Corals & Climate Change Laboratory People
Langdon is a professor in the department of Marine Biology and Fisheries at the Rosenstiel School of Marine and Atmospheric Science. With a deep knowledge of the chemistry and the biology of oceans, his research interests are linked to understand how coral reefs will be impacted by global warming and ocean acidification.
He is co-founder of the South Florida Coral Reef & Climate Change Lab. Langdon pioneered the use of moesocosms and an experimental approach to study the impact of ocean acidification on coral reefs at Columbia University’s Biosphere 2 Center in Tucson, AZ.
Langdon got his Ph.D. in Biological Oceanography from the University of Rhode Island in 1988
Nancy Muehllehner, Ph.D. student
Muehllehner is interested in physiological ecology and marine conservation. For her M.A., Nancy studied the biomineralization of two coral species to see whether morphological plasticity played a role in the response of these species to changing carbonate concentrations in seawater.

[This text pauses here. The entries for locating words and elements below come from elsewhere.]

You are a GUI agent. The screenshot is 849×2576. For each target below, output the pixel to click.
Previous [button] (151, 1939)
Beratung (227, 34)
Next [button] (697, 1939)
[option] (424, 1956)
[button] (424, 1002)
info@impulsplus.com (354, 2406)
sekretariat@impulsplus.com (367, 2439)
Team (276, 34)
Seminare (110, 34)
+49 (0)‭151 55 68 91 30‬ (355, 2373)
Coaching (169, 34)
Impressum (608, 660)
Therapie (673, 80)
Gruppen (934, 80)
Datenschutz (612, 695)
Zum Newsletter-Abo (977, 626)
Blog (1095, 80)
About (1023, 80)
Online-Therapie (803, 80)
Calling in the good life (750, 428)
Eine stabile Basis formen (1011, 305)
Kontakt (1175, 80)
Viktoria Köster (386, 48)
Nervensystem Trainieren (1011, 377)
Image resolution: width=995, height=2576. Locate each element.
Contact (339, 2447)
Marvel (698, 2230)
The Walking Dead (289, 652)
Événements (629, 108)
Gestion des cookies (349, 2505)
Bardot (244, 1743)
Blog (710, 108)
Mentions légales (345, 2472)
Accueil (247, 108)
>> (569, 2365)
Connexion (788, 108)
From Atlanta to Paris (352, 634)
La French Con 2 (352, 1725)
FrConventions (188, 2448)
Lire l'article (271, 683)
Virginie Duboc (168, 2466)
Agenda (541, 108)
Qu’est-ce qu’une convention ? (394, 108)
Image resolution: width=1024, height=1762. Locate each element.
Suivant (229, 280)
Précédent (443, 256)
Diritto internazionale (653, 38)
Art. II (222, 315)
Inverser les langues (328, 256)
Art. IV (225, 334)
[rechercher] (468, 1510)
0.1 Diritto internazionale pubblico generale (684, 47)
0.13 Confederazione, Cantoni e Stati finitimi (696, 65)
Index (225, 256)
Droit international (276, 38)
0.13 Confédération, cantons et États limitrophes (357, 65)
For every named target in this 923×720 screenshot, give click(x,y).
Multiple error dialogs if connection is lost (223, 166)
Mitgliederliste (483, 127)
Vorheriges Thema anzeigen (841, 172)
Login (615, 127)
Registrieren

Muehllehner is currently researching selective pressure that the combined effects of increasing seawater temperature and changes in the carbon buffering system will have on marine ecosystems. Her particular interest is how this selective pressure will affect different biomineralizing species/genera and how this response could be altered by the history of abiotic conditions experienced by these organisms.
Jay Fisch, Ph.D. student
Jay Fisch obtained his B.A. from Rutgers University in 2007 and his M.Sc. from Hebrew University in Jerusalem, Israel in 2009 working with coral bleaching and isotopic analysis on the banks of the Gulf of Aqaba. He started the PhD program at RSMAS in 2011. He is currently researching the effects of increased temperature and ocean acidification on the early life history stages of Caribbean coral species. The response of larvae and juvenile coral to predicted climate change conditions may give clues to the potential for resilience and recovery in the coming century. In addition, he is investigating changes in macroalgae growth and productivity in the field on the Florida reef tract and how it may play a part in substrate level competition with coral species.
Erica Towle, Ph.D. student
Erica completed her B.S. in Marine Science and Biology from the University of Miami in the spring of 2010, and entered the Ph.D. program at the Rosenstiel School in the fall of 2010. Her research interests include assessing the metabolism and physiology of corals in the Florida Reef Tract with respect to climate change. She would like to determine if corals with greater energy reserves have greater resiliency to temperature and acidification stress. Given the mounting concern for the potential impacts of global climate change on reef-building corals, there is a need to investigate their ability to mitigate these stressors. The ability of corals to control their nutritional status may play an important role in determining their sensitivity to near-future bleaching and acidification scenarios.